Сердце нуждается в esprit de géometrie [39] Дух геометрии (фр.).
, как в доказательстве теоремы. Царство видимого измеряют угольником и компасом, кривая судьбы открывается взгляду благодаря системе абсцисс и ординат, в которую она помещена. Лишь точная разведка видимого позволяет добраться до его границ и заглянуть дальше — туда, откуда исходят сияние Маддалены и молчание Франчески. Проистекающие из тайного источника свет и молчание, как и все запредельное и невидимое, отличаются четкостью и геометричностью, не терпят смешения с неясной массой. Геометрия этого света способна подарить порядок и пронзительную ясность целой жизни, а не только серии уравнений. Пора бы Джиджи и Амедео прощаться с охранником, не стоит заставлять Маддалену так долго ждать.
17. Марилуиза Фляйссер из Ингольштадта
Подобно именам средневековых хронистов, имя деятельной писательницы неизменно сопровождается упоминанием ее родного города, имя и топоним словно составляют одно слово. Марилуизафляйссеризинголынтадта крепко привязана своими корнями, хотя эта связь и окрашена бунтом, к баварскому городу, прославившемуся военной доблестью, сохранившей девственность крепостью, которую осаждали бесчисленное множество раз и ни разу не взяли, городу, в котором в наши дни начинается доходящий до Триеста торжественно открытый нефтепровод.
Ингольштадт — город воинской доблести, начиная со штурма, осуществленного Густавом Адольфом в 1632 году, и кончая смертью Тилли, великого французского генерала, прославившегося участием в Тридцатилетней войне; начиная со знаменитой крепости, в которой во время Первой мировой содержались в плену Де Голль и маршал Тухачевский, и кончая сегодняшним знаменитым училищем военных строителей (которых в городе называли саперами). Саперам из Ингольштадта посвящена драма, написанная Мари- луизой Фляйссер в 1928-1929-м (и переработанная в 1968 году): драма вызвала громкий скандал и привела к тому, что Фляйссер, как нередко бывает с авторами, рисующими провинциальный мирок без должной слащавости, была отвергнута и осмеяна местным общественным мнением.

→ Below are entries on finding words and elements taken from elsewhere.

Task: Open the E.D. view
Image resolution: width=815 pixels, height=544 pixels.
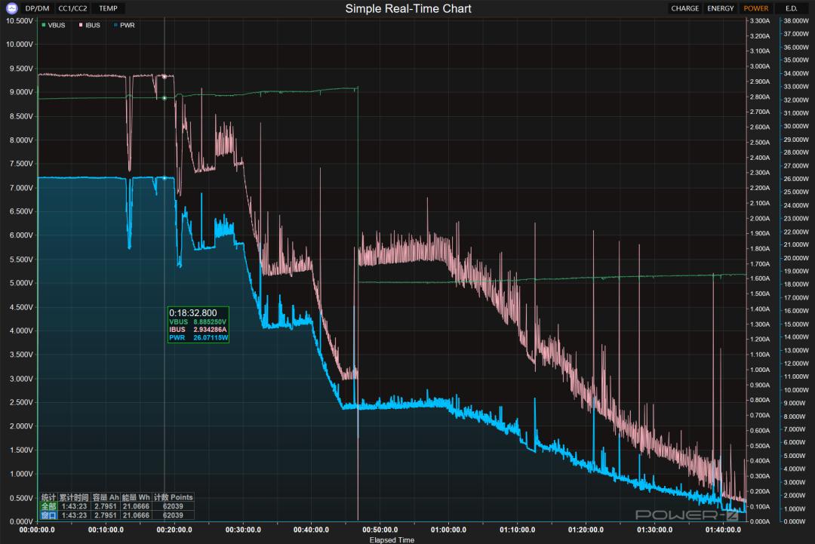Action: pyautogui.click(x=791, y=8)
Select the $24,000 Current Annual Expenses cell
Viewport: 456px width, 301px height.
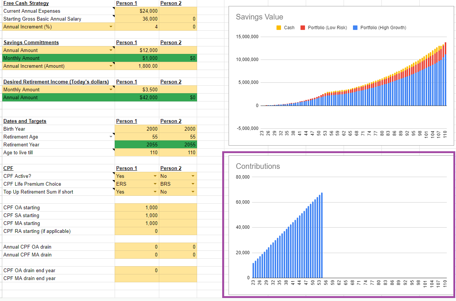point(137,11)
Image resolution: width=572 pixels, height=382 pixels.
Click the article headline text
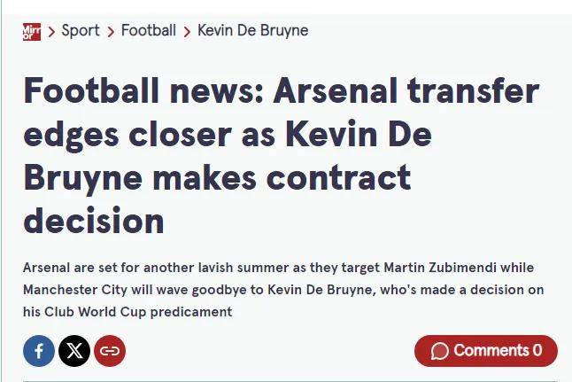click(x=282, y=156)
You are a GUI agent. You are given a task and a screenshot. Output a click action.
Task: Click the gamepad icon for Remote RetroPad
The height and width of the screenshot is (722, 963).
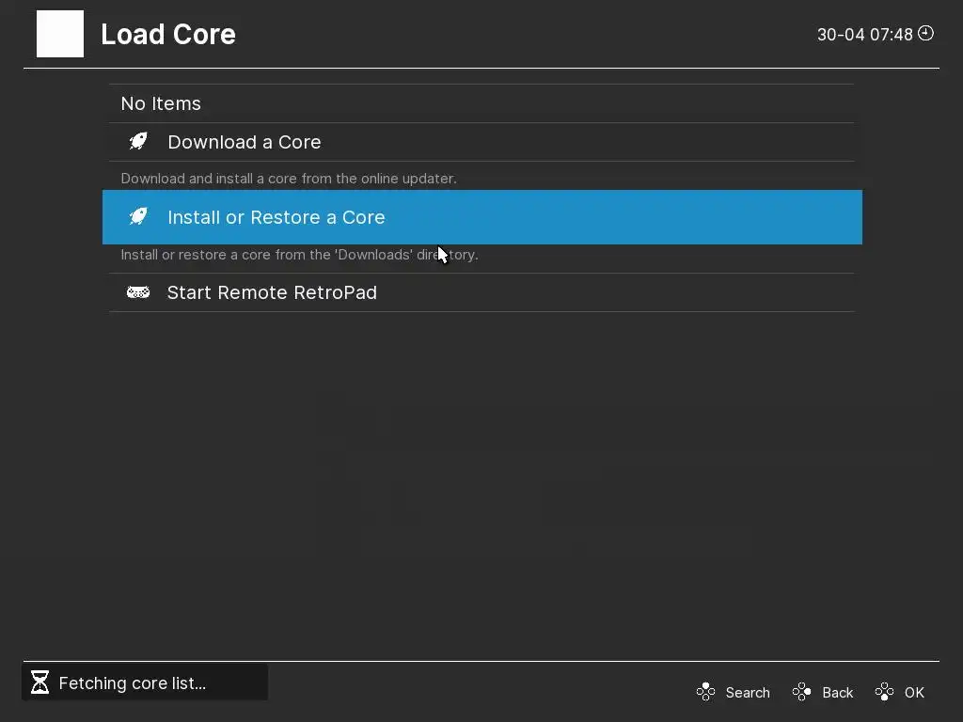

Как и другая, еще более значимая драма «Чистилище в Ингольштадте» и как все ее творчество, драма «Саперы из Ингольштадта» со скупой выразительностью повествует об удушающем насилии провинциальной жизни, о том, как тяжело в этой жизни и в этом обществе человеку, особенно женщине, чей крик боли и восстания постоянно звучит в произведениях Фляйссер — пронзительно, как голоса чаек, которые этим вечером кричат в темноте над рекой.
Марилуиза Фляйссер, которую Бруно Франк назвал «прекраснейшей грудью Миттель-Европы», пережила на собственном опыте и описала удушающее, угнетенное положение женщины; столкнувшись с насилием, она сумела восстать против него, путь даже ее восстание не было лишено противоречий и определенной патетики, сумела преодолеть его в своем эпическом творчестве. Фляйссер стала честным голосом всех находящихся в подчиненном положении женщин и даже рисковала быть сломленной, но она сумела подняться выше, создать в своих произведениях верный и узнаваемый портрет женской судьбы. Написанные ей страницы, особенно драматургия, отличаются сухой реалистичной точностью, которая сочетается с полнокровным народным натурализмом и с пророческой силой. Брехт, который помог Фляйссер войти в живший бурной жизнью берлинский мир и привел ее к славе, справедливо рассматривал ее как пример народной, истинно реалистичной литературы, свободной и от реалистических штампов, и от простонародной окраски; по мнению Брехта, только такая литература подходит Германии, благодаря этим качествам после долгого забвения имя Фляйссер недавно открыли заново.
Встреча с Брехтом оказалась для писательницы интеллектуальной удачей и, вероятно, экзистенциальной неудачей. В любовных отношениях с Брехтом (Фляйссер в какой-то момент ощутила острую потребность порвать с ним) она пережила и испытала на себе потребительское отношение со стороны мужчины и подчиненное положение женщины, которые она клеймила в своих произведениях, навязанное смешение товарищества и повиновения, культуры и сексуальности, животной преданности и животного бунта, который исключает равенство и в гневном протесте априори принимает неизбежность насилия над женщиной со стороны мужчины. Фляйссер писала, что Брехт потреблял людей и ей не удалось избавиться от роли предмета потребления.